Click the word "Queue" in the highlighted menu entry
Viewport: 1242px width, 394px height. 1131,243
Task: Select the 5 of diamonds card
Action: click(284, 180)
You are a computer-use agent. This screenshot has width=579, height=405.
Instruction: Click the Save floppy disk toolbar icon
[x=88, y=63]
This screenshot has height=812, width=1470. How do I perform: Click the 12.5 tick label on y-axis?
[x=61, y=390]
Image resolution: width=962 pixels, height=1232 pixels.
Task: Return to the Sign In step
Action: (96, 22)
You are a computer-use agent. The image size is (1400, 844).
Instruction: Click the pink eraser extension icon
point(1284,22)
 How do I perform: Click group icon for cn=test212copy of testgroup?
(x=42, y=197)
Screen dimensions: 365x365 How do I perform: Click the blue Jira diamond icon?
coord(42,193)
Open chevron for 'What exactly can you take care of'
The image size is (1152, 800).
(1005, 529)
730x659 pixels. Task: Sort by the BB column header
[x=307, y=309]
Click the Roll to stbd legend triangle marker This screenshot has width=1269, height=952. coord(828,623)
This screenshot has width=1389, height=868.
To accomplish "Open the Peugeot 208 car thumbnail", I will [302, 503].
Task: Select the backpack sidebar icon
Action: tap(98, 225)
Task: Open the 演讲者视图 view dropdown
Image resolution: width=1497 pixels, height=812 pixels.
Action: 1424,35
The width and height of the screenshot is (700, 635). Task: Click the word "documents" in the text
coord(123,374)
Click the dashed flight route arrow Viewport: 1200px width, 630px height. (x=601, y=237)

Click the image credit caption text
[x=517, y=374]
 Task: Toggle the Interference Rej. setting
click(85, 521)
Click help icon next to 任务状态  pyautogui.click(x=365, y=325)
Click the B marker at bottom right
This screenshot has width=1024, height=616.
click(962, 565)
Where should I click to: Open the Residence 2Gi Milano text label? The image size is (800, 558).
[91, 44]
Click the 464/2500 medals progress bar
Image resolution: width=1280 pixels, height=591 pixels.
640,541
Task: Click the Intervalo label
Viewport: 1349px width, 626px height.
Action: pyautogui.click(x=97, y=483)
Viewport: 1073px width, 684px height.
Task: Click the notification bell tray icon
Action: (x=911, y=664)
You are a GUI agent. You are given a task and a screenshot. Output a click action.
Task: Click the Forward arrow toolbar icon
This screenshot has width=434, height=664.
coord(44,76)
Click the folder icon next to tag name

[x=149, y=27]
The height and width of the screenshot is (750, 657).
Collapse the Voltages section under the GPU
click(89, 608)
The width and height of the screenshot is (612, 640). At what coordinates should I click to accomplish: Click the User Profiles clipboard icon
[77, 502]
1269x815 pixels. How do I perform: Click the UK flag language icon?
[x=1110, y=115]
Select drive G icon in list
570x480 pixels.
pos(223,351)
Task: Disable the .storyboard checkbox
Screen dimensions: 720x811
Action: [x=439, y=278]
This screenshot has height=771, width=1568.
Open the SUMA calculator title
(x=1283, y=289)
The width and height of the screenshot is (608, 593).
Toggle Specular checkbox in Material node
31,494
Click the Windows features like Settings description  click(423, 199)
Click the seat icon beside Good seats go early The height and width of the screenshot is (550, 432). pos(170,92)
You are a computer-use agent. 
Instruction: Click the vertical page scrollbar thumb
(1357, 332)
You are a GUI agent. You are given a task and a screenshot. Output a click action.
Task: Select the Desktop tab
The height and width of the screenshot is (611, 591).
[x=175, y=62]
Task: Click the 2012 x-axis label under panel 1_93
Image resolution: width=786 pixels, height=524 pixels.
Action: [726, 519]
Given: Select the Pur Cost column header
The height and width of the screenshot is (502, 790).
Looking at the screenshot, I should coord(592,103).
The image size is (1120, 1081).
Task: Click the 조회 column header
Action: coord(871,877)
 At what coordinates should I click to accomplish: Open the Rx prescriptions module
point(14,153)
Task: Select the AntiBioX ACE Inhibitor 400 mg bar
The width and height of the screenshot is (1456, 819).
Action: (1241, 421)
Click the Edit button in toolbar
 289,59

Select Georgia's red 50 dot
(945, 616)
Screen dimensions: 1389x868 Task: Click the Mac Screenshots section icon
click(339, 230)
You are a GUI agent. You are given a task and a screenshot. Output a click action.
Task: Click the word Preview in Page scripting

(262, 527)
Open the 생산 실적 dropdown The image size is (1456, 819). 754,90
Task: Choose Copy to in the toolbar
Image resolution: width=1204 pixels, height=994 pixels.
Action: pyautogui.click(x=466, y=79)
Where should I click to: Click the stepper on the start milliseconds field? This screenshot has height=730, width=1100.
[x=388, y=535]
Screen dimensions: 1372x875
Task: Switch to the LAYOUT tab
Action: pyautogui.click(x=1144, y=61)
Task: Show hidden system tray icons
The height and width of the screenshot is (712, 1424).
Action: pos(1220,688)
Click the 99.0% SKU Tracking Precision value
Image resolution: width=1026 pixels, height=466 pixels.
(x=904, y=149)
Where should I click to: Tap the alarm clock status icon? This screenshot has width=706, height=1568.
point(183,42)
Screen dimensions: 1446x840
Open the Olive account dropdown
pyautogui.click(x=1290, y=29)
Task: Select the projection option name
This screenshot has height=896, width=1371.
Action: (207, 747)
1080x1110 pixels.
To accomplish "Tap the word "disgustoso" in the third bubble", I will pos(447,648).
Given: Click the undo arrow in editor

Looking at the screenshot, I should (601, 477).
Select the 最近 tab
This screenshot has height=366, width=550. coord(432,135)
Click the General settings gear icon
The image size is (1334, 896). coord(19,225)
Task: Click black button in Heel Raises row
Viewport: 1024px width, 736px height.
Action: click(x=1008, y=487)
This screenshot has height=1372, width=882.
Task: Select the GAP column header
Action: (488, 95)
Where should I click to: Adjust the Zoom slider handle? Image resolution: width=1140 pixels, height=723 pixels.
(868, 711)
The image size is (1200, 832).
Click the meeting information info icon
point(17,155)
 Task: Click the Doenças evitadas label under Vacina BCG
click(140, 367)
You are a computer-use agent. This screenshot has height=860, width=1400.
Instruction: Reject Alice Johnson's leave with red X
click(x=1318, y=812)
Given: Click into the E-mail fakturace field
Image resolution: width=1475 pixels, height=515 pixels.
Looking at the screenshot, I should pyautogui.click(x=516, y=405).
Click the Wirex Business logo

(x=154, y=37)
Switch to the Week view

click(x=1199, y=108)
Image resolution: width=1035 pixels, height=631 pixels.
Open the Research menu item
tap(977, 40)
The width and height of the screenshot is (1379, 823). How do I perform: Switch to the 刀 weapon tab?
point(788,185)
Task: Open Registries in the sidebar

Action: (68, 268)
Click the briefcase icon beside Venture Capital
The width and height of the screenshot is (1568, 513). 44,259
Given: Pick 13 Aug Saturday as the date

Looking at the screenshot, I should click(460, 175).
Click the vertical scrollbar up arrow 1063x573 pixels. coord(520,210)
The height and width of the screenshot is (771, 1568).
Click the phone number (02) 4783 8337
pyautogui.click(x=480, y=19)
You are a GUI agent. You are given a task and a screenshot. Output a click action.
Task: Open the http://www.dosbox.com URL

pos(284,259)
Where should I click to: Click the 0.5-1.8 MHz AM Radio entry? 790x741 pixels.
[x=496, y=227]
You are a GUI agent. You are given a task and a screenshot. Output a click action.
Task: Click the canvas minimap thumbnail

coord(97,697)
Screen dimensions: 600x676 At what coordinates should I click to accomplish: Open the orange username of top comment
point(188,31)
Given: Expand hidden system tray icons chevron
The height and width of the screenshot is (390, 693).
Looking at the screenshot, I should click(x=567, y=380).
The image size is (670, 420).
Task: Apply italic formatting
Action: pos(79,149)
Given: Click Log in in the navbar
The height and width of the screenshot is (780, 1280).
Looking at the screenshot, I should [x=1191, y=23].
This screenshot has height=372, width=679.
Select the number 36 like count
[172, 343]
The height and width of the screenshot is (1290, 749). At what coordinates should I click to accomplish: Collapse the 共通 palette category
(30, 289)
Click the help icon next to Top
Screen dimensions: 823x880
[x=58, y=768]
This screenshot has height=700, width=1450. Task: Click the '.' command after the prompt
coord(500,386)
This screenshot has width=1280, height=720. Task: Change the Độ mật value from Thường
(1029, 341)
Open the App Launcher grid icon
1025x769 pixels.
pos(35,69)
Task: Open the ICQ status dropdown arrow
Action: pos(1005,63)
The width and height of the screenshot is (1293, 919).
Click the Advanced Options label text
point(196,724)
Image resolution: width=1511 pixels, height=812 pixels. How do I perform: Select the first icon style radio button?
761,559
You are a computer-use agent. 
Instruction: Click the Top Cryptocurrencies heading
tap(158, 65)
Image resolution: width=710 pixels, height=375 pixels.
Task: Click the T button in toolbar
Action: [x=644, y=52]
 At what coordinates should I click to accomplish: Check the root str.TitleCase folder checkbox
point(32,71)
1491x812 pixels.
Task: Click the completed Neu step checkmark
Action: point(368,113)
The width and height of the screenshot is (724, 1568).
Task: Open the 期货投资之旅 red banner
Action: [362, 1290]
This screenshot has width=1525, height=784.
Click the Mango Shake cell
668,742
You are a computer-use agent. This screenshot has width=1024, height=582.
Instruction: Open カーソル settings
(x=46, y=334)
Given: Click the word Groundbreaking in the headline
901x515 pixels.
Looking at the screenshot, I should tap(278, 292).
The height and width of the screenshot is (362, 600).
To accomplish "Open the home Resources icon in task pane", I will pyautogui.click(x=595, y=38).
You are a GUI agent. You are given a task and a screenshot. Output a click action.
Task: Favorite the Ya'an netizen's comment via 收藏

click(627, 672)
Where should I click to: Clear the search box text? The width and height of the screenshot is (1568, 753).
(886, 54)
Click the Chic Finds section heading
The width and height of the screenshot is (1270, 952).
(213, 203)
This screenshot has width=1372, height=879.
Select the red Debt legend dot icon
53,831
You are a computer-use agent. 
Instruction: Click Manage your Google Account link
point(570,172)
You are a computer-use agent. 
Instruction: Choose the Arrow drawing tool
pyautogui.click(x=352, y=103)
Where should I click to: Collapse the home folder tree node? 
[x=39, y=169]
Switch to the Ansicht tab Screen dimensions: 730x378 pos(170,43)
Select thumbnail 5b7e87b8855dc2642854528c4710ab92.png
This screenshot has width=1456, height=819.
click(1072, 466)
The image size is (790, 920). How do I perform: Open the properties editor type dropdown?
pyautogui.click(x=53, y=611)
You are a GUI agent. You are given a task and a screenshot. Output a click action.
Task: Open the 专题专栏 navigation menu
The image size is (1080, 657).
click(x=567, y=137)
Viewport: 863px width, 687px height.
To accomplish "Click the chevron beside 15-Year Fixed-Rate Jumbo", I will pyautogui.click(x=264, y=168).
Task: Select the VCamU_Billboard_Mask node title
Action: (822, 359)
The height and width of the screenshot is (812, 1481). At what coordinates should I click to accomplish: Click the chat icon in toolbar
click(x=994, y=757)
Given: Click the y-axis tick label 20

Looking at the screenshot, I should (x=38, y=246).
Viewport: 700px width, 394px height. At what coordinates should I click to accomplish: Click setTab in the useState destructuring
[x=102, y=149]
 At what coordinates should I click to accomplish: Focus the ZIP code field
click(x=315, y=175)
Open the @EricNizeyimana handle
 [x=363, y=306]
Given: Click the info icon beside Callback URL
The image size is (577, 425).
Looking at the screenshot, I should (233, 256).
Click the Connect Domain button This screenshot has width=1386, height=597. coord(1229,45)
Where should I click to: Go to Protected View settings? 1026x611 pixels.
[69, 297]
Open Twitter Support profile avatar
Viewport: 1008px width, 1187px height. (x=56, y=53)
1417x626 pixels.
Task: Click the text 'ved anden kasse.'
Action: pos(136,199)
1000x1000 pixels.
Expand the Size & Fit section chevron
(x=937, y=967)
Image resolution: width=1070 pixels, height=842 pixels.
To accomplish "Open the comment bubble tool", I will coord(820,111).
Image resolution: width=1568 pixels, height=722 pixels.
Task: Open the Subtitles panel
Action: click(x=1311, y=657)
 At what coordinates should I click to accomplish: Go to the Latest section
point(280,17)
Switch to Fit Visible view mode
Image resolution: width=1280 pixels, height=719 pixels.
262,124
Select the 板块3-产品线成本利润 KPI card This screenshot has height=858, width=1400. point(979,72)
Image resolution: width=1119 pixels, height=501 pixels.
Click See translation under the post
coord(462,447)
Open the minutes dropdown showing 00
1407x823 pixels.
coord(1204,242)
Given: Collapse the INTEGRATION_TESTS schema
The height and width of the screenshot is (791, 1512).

▶ TASK STATEMENT
Rewrite the stretch from the line containing "Click the Chic Finds section heading" through the line containing "pyautogui.click(x=352, y=103)", changing "Arrow" to "Line" and leaving everything else as it is.

▶ TASK OUTPUT
Click the Chic Finds section heading
The width and height of the screenshot is (1270, 952).
(213, 203)
This screenshot has width=1372, height=879.
Select the red Debt legend dot icon
53,831
You are a computer-use agent. 
Instruction: Click Manage your Google Account link
point(570,172)
You are a computer-use agent. 
Instruction: Choose the Line drawing tool
pyautogui.click(x=352, y=103)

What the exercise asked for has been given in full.